Now look upon a very different picture. Mr. Preston, of South Carolina, not long since delivered a speech at Columbia in reference to a proposed rail-road. In this speech, in order to stimulate the efforts of the friends of the road, he indulged in the following strain:
"No Southern man can journey (as he had lately done) through the Northern States, and witness the prosperity, the industry, the public spirit which they exhibit—the sedulous cultivation of all those arts by which life is rendered comfortable and respectable—without feelings of deep sadness and shame as he remembers his own neglected and desolate home. There, no dwelling is to be seen abandoned—not a farm uncultivated. Every person and every thing performs a part towards the grand result; and the whole land is covered with fertile fields, with manufactories, and canals, and rail-roads, and edifices, and towns, and cities. We of the South are mistaken in the character of these people, when we think of them only as pedlars in horn flints and bark nutmegs. Their energy and enterprise are directed to all objects great and small within their reach. The number of rail-roads and other modes of expeditious intercommunication knit the whole country into a closely compacted mass, through which the productions of commerce and of the press, the comforts of life, and the means of knowledge, are universally diffused; while the close intercourse of travel and of business makes all neighbors, and promotes a common interest and a common sympathy. How different the condition of these things in the South! Here the face of the country wears the aspect of premature old age and decay. No improvement is seen going on, nothing is done for posterity. No man thinks of anything beyond the present moment."

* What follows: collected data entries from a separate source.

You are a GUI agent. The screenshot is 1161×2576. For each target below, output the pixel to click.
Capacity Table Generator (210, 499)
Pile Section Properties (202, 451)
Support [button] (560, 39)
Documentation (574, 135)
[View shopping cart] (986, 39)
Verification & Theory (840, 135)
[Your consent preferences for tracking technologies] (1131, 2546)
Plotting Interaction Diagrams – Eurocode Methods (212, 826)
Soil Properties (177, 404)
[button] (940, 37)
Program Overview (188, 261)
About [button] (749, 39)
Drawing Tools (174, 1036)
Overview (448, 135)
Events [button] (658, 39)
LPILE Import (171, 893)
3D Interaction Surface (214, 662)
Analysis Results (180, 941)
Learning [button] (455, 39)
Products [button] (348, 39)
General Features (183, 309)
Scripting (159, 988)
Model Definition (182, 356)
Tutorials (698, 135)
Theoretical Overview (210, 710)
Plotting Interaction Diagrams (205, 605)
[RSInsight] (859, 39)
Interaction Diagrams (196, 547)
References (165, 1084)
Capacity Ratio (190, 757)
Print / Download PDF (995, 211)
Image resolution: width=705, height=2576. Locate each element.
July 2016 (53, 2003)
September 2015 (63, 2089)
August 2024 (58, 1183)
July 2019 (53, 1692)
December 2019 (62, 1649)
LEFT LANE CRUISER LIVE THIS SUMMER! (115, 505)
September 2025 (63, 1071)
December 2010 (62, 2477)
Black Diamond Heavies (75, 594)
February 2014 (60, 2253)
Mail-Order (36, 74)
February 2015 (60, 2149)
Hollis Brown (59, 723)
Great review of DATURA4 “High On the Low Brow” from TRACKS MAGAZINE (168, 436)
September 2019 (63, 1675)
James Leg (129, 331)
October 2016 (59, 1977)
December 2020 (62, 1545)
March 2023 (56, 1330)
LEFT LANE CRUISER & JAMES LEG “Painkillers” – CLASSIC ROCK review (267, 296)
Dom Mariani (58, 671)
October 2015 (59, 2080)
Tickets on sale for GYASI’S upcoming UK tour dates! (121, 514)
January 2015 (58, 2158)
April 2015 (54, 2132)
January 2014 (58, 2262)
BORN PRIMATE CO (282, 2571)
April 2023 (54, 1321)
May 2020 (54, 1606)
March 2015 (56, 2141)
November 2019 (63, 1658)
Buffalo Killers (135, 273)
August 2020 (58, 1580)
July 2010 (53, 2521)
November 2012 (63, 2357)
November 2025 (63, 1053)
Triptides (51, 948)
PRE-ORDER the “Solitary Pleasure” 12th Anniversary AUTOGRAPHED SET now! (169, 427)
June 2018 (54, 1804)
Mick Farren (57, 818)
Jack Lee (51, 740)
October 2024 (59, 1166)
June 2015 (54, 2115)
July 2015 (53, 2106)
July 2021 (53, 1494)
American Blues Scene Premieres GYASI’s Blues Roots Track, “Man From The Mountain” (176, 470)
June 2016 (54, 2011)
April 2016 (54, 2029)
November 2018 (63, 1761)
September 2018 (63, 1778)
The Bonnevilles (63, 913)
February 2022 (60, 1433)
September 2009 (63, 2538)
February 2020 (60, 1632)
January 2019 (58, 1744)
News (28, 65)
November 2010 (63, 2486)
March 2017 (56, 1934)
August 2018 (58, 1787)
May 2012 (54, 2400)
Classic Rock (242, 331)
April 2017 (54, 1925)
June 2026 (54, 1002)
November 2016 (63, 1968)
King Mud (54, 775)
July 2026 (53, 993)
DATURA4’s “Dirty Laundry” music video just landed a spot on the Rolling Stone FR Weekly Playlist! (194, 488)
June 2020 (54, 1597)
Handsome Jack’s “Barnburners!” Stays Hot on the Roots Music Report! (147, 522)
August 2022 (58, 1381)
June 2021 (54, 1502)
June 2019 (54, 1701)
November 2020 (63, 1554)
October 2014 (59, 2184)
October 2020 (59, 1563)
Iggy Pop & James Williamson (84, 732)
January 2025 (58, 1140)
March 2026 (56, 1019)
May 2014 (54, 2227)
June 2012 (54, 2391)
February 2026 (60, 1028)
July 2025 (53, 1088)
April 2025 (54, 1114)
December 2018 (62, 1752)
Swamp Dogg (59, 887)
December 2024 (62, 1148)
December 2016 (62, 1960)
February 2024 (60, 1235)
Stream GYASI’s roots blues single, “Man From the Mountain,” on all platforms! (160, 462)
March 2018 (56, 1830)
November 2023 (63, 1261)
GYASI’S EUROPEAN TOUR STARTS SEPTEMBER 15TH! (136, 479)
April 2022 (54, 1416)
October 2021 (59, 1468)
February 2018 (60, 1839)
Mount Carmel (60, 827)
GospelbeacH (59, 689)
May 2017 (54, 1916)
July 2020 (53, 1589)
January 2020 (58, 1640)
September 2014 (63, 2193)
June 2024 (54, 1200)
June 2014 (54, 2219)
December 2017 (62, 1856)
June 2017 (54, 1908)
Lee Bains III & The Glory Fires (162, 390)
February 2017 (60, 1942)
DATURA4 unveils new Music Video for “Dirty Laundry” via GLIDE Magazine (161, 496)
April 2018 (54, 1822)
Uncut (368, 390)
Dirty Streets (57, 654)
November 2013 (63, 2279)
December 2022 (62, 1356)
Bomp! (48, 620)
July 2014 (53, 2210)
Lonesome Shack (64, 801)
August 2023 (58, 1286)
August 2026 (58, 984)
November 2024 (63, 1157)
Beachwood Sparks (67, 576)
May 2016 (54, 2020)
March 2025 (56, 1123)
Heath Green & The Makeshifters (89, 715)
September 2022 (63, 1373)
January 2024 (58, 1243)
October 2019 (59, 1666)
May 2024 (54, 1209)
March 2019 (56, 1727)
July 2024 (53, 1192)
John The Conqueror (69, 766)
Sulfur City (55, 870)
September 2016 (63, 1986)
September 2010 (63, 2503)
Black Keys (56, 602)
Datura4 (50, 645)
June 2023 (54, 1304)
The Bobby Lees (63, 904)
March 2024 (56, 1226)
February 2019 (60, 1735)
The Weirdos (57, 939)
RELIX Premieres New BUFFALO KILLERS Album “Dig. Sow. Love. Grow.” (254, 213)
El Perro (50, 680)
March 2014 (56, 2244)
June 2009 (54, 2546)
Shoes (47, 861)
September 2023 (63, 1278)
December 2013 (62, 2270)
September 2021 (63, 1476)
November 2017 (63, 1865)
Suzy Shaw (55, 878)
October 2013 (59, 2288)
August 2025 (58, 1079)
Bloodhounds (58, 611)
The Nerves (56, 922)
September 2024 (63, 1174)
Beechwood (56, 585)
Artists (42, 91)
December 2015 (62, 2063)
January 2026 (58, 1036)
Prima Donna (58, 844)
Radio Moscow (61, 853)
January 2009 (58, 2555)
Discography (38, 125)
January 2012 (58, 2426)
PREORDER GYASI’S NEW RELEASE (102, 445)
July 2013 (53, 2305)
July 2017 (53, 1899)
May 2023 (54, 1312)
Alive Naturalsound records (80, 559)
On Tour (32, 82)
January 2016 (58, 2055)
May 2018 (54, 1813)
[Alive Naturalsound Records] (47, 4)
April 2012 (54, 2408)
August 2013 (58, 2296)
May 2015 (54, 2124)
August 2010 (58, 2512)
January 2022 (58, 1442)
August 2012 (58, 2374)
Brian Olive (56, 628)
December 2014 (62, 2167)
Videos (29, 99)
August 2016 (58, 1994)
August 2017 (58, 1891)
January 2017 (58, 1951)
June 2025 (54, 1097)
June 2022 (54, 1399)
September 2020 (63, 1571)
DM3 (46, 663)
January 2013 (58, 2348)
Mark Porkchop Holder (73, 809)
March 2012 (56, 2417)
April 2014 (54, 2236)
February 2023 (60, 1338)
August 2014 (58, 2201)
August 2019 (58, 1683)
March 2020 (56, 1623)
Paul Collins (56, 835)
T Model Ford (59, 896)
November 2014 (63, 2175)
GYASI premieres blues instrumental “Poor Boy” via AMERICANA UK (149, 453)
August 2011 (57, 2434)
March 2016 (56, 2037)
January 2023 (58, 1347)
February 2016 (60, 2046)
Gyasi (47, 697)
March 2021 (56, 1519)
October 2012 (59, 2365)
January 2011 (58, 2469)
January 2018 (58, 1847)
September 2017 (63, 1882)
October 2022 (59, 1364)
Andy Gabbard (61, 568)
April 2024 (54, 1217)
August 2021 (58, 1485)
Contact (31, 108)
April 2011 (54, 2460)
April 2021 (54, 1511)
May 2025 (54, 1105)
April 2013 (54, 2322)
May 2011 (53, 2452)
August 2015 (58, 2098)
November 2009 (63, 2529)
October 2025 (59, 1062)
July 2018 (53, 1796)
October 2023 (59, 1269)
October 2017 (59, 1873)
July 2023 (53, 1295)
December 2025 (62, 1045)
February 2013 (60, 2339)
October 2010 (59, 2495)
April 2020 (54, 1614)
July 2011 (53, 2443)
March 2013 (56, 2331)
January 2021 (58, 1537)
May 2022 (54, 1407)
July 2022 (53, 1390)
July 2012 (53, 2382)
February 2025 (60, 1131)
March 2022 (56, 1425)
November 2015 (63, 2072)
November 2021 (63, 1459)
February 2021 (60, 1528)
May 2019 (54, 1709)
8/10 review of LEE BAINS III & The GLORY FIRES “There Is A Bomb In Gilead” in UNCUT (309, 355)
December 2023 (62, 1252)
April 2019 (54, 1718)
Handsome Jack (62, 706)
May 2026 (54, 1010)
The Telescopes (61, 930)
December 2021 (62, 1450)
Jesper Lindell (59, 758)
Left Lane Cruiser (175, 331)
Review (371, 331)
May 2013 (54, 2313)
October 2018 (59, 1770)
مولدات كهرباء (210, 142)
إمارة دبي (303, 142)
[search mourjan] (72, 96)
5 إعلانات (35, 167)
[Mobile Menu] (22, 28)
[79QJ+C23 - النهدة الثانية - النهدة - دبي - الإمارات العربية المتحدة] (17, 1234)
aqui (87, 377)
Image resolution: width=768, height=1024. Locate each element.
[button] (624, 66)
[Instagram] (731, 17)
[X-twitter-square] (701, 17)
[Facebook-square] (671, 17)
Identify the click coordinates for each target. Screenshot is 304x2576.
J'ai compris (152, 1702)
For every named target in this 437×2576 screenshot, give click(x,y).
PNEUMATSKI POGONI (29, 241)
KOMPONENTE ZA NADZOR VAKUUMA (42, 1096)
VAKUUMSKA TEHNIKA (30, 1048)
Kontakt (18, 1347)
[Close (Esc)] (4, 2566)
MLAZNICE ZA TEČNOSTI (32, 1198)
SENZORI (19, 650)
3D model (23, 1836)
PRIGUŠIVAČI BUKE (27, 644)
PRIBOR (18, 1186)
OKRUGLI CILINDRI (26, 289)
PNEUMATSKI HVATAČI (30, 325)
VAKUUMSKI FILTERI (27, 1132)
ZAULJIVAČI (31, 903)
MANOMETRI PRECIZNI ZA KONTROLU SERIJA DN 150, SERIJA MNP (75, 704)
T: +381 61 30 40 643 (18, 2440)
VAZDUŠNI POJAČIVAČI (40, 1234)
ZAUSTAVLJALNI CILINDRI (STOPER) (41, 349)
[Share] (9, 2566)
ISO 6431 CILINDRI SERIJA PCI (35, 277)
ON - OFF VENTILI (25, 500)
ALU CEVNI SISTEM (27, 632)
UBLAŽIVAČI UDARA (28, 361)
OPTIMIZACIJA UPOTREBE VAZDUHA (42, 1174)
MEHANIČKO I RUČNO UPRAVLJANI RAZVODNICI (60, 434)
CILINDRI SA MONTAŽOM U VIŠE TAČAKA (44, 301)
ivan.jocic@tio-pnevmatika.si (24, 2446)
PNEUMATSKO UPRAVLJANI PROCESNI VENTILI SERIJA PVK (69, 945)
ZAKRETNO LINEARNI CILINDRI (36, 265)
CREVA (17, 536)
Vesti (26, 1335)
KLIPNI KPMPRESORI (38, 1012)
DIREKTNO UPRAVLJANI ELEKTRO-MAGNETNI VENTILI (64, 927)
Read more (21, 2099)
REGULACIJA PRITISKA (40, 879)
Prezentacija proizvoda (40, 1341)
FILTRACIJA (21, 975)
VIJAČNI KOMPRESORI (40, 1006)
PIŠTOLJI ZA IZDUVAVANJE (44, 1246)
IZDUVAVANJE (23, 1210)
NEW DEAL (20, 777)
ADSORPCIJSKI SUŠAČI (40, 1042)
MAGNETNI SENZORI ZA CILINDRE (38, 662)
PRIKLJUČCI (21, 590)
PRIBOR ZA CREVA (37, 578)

Yet this same Mr. Preston, thus sensitively alive to the superior happiness and prosperity of the free States, declared in the United States Senate, "Let an abolitionist come within the borders of South Carolina, if we can catch him we will try him, and notwithstanding all the interference of all the governments of the earth, including the Federal Government, we will hang him." [7] In other words, the slaveholders, rather than part with their slaves, are ready to murder, with all the formalities of law, the very men who are laboring to confer on them the envied blessings of the North.